Latim e Direito Constitucional

Nato é o brasileiro que adquire a nacionalidade pelo nascimento, ou seja, quem nasce na República Federativa do Brasil.

A Constituição, no art. 12, I, traz os pressupostos para que alguém seja considerado necessariamente, e de direito, brasileiro nato.

A primeira situação é a dos nascidos na República Federativa do Brasil, regra do ius soli, quer sejam filhos de pais brasileiros ou de pais estrangeiros. A origem do sangue aqui não importa, excetuados aqueles que sejam filhos de pais estrangeiros, quando estejam, no Brasil, a serviço do seu país. Mas se o pai estiver aqui por conta própria, ou a serviço de outro país que não o seu, seu filho, aqui nascido, será brasileiro nato.

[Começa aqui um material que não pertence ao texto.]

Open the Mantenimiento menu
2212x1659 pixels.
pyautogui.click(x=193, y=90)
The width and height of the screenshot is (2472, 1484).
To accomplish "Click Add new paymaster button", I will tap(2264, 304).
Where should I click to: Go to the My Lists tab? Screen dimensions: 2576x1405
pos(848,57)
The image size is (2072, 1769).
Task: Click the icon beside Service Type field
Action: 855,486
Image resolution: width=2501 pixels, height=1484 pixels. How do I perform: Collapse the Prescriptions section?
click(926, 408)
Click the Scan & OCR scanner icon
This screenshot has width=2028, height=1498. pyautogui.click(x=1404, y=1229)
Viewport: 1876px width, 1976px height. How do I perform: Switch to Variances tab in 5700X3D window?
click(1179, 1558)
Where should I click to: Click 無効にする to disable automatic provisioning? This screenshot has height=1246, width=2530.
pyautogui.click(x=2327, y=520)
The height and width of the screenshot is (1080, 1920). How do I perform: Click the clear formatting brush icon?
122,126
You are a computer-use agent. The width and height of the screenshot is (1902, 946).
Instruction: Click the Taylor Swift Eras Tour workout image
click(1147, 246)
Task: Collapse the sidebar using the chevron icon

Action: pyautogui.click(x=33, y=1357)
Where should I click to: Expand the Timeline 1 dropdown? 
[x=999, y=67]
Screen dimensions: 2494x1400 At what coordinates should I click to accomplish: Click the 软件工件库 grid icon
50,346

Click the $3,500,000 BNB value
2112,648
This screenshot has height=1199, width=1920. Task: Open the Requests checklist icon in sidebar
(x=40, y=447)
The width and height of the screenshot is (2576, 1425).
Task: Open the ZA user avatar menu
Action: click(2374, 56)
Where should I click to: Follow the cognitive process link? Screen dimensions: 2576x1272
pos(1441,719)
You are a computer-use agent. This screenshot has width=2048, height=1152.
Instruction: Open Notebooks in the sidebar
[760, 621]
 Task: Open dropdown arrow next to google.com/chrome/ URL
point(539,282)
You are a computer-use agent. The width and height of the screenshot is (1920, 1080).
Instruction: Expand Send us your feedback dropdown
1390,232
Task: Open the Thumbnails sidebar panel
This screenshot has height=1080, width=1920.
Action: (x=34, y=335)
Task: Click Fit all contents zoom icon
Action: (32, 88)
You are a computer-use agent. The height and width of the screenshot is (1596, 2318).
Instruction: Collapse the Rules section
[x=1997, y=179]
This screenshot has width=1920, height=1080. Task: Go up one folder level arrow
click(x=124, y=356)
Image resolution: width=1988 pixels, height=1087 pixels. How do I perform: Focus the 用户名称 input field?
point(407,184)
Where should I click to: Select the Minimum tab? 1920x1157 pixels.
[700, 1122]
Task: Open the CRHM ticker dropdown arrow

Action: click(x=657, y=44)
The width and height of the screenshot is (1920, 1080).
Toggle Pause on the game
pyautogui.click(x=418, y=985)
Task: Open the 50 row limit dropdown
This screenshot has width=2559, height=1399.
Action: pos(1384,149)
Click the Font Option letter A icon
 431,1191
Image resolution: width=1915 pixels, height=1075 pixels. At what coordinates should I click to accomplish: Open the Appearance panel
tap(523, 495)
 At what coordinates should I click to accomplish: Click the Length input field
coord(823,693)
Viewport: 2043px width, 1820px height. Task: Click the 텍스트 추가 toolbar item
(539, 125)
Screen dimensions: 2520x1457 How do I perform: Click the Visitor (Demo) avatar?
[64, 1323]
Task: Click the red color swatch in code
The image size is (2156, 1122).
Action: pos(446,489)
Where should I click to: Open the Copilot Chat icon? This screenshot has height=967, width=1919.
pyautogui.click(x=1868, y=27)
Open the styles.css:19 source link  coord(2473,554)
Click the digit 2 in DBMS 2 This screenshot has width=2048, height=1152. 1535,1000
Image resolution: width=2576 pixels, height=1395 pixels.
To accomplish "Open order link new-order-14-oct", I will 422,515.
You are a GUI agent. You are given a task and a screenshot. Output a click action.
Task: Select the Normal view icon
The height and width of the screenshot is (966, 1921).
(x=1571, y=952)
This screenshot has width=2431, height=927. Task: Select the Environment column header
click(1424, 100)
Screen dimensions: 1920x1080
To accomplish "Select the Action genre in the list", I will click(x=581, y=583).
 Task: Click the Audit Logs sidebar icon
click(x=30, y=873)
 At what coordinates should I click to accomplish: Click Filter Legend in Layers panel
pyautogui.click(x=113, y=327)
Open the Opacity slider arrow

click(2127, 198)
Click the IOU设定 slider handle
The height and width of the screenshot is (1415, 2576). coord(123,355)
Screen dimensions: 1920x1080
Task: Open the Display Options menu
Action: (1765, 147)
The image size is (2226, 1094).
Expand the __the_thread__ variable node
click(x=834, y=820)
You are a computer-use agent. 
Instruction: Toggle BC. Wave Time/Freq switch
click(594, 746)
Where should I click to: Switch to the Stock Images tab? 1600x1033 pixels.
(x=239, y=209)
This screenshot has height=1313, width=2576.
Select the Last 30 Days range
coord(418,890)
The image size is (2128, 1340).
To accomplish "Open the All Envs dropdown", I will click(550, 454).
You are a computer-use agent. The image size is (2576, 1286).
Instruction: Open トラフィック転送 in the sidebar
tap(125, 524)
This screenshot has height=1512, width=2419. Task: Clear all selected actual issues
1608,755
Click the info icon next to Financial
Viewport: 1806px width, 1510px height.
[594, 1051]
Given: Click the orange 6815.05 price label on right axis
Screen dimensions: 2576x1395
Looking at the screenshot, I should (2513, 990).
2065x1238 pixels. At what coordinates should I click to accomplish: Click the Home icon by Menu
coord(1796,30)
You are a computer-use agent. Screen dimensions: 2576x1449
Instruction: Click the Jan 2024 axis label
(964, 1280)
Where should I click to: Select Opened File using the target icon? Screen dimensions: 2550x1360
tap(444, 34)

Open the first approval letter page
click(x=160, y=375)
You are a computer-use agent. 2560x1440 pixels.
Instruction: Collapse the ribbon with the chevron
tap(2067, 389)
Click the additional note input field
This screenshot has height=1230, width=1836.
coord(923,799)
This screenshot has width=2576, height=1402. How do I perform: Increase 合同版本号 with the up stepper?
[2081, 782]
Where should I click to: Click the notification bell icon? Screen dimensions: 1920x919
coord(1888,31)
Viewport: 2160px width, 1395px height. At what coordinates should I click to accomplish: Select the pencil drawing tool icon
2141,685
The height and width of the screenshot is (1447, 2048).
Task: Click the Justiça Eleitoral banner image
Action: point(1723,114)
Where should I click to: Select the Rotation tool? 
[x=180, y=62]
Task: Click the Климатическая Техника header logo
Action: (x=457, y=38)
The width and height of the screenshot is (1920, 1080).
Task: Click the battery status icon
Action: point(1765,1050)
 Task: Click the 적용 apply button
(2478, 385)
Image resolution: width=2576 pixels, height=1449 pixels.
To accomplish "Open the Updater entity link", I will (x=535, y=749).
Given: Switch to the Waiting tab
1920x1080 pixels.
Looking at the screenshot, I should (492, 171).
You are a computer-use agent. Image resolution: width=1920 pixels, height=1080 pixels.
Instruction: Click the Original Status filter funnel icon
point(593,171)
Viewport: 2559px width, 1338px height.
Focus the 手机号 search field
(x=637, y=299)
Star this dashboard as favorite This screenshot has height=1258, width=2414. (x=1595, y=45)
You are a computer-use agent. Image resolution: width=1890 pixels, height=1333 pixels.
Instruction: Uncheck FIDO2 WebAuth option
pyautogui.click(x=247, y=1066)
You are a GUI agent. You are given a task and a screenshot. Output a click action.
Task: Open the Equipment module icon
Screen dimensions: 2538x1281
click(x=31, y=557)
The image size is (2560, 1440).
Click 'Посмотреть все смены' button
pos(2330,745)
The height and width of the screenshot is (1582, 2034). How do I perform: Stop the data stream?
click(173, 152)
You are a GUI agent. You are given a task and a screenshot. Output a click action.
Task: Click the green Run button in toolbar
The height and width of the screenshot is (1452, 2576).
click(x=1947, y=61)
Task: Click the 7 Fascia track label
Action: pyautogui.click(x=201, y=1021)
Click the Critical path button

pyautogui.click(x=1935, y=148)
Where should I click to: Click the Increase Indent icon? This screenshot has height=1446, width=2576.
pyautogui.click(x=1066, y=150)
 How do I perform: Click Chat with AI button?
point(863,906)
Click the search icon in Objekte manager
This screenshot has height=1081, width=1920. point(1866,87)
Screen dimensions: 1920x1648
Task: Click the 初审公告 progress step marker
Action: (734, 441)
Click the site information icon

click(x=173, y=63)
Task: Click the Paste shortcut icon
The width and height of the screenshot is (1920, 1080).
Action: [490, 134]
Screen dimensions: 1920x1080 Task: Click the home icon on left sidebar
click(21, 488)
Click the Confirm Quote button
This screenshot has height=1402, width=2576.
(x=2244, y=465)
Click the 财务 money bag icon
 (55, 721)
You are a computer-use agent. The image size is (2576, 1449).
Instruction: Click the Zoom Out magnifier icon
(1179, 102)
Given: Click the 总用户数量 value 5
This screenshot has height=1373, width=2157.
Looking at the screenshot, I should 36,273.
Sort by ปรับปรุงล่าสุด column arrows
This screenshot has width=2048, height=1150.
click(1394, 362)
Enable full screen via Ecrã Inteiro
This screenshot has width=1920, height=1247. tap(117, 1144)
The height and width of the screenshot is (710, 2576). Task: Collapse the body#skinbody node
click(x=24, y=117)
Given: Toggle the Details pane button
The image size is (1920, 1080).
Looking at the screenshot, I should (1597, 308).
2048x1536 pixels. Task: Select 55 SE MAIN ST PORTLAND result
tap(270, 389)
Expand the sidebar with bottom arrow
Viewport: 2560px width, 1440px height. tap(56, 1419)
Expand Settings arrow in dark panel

Nossos constituintes foram infelizes na redação desse texto, pois melhor teria sido manter a expressão tradicional: os nascidos no território brasileiro. República Federativa do Brasil é uma manifestação que envolve o nome do Estado, sua organização territorial, a organização de seus poderes e o nome do País.

A segunda posição é a dos nascidos no exterior, de pai brasileiro ou mãe brasileira, desde que qualquer deles esteja a serviço da República Federativa do Brasil. Concessão aqui ao princípio do ius sanguinis, pois a nacionalidade brasileira é reconhecida em função da nacionalidade do pai e da mãe, ou de ambos. Importa esclarecer que não vem ao caso a natureza da nacionalidade do pai ou da mãe nem da filiação. Tanto faz que o pai seja nato ou naturalizado. É preciso, no entanto, que tenha nacionalidade brasileira no momento do nascimento do filho, para que este seja tido como brasileiro nato. Isso envolve o disposto no art. 227, § 6º, segundo o qual os filhos, havidos ou não da relação do casamento, ou por adoção, terão os mesmos direitos e qualificações, logo qualquer que seja a origem da relação filial.

A terceira hipótese é a dos nascidos no exterior, de pai brasileiro ou mãe brasileira, desde que venham a residir na República Federativa do Brasil e optem, em qualquer tempo, pela nacionalidade brasileira. Regra do ius sanguinis, com opção. Esse requisito já vem da Constituição do Império (art. 6º, III), confirmado na de 1891 (art. 69, § 2º).

Manifestada a opção, o efeito pretendido depende exclusivamente da vontade do interessado. Diante dos termos do vigente texto constitucional, o momento da fixação da residência no País constitui o fato gerador da nacionalidade, que fica sujeita a uma condição confirmativa, a opção.

A quarta circunstância é a dos nascidos no exterior, registrados em repartição brasileira competente. Nossos constituintes, através de um acordo parlamentar, suprimiram o texto anterior, que previa que seriam natos também os nascidos no estrangeiro, de pai brasileiro ou mãe brasileira, desde que fossem registrados em repartição brasileira competente. Nos anais do processo revisional, não se tem justificativa dessa supressão.

A eliminação da possibilidade da aquisição da nacionalidade originária que favorecia o brasileiro é de estranhar. Tal possibilidade poderia gerar um brasileiro nato que nada teria com o Brasil, já que a concessão da nacionalidade não estava na dependência de residência no território brasileiro. Nem poderia ocorrer até que um brasileiro nato nunca viesse a conhecer seu país e talvez nem se expressasse na língua portuguesa.

O constituinte revisor, ao fazer tal eliminação, tornou mais favorável a aquisição da nacionalidade brasileira por opção com a residência no País. Ficou pois reforçado o princípio da real vinculação territorial para a aquisição da nacionalidade brasileira nata.

Lamentavelmente, a supressão daquela possibilidade de registro consular pode trazer embaraço a filhos de brasileiros nascidos em Estados que prestigiam o princípio do ius sanguinis, caso em que eles ficarão sem nacionalidade, o que não evitará que o filho de brasileiro se torne apátrida (também denominado heimatlos), situação intolerável para a Declaração Universal dos Direitos Humanos, que estatui que todos têm o direito a uma nacionalidade. (The Universal Declaration of Human Rights. Article 15 – Everyone has the right to a nationality. No one shall be arbitrarily deprived of his nationality nor denied the right to change his nationality).

P.S.: artigo publicado no periódico Jornal da Cidade (Caxias – MA), em 1º/08/2004.